Ancor più considerando la regia di Tadao Nagahama, l’uomo che aveva infiammato le saghe dei grandi robot introducendo robuste dosi di romanticismo in serie innovative come Vultus 5 e lo splendido General Daimos. Proprio sui robot, in particolare su un’altra serie con risvolti drammatici come Ufo Robot Goldrake, si erano anche fatti le ossa Shingo Araki e Michi Himeno, i cui design eleganti, insieme al dinamismo delle linee cinetiche, sembravano fatti apposta per esaltare la natura androgina di Oscar e l’agilità nei duelli con le spade. Il tutto ridimensionando magari gli eccessivi orpelli del manga originale, con le figure a tratti deformate e le vignette ricche di leziosità. La prima messa in onda non ebbe il successo sperato e la serie si accese davvero nella seconda parte, quando a Tagahama subentrò un maestro del dramma come Osamu Dezaki. Con lui il tratto di Araki e Himeno acquistò una ruvidezza utile a sottolineare il contesto in degrado della Francia popolare pronta alla rivolta, mentre il dramma di Oscar e Maria Antonietta era pronto per scivolare verso la tragedia finale.
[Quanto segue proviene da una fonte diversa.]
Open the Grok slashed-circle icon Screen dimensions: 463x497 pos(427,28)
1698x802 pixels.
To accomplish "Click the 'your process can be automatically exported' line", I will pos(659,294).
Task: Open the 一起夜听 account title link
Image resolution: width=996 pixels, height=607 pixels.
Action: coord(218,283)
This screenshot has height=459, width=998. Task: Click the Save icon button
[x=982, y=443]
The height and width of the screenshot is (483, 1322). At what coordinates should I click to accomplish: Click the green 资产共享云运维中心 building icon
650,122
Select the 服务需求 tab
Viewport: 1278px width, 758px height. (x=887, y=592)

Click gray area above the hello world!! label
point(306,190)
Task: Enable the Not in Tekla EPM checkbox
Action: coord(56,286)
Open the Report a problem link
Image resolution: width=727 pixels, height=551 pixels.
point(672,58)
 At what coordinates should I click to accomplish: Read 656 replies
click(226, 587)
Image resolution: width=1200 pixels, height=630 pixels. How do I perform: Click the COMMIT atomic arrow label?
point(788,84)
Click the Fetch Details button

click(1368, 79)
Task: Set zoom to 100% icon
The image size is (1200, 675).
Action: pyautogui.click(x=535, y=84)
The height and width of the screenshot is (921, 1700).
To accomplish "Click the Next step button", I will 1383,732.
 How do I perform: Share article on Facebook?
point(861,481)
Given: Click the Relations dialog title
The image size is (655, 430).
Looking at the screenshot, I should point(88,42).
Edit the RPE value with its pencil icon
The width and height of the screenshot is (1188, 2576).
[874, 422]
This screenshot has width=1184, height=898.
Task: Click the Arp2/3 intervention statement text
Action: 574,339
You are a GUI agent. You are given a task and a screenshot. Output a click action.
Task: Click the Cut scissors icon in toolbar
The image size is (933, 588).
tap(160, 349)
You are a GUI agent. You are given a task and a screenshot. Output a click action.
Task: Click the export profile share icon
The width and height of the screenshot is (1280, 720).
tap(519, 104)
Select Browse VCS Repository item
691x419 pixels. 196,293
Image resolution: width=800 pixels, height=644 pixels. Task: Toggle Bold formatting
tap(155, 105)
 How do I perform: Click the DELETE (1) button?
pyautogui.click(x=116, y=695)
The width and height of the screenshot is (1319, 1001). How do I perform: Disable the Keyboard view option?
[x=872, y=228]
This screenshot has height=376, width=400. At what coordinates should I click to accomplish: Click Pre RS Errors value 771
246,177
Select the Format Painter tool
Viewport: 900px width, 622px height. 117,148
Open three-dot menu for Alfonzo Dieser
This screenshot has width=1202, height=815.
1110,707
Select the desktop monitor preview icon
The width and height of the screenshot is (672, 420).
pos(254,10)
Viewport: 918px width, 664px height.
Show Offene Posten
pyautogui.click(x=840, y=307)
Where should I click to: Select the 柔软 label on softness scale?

Il racconto in diretta della fine di un’epoca, con tutte le sue contraddizioni, diventò così un capolavoro della serialità animata giapponese. L’arrivo in Italia nel 1982, nonostante qualche intervento censorio per ridurre la problematicità sessuale del testo e le sigle più sbarazzine, ha trovato forza nell’ottimo doppiaggio, regalando ai quarant’anni di successi nostrani la stessa forza dei cinquanta giapponesi. Le continue edizioni del manga (l’ultima e più lussuosa per J-Pop) hanno completato il tutto, sancendo così la natura universale di una storia e un’icona ormai parte della cultura popolare a cavallo tra le epoche e i continenti.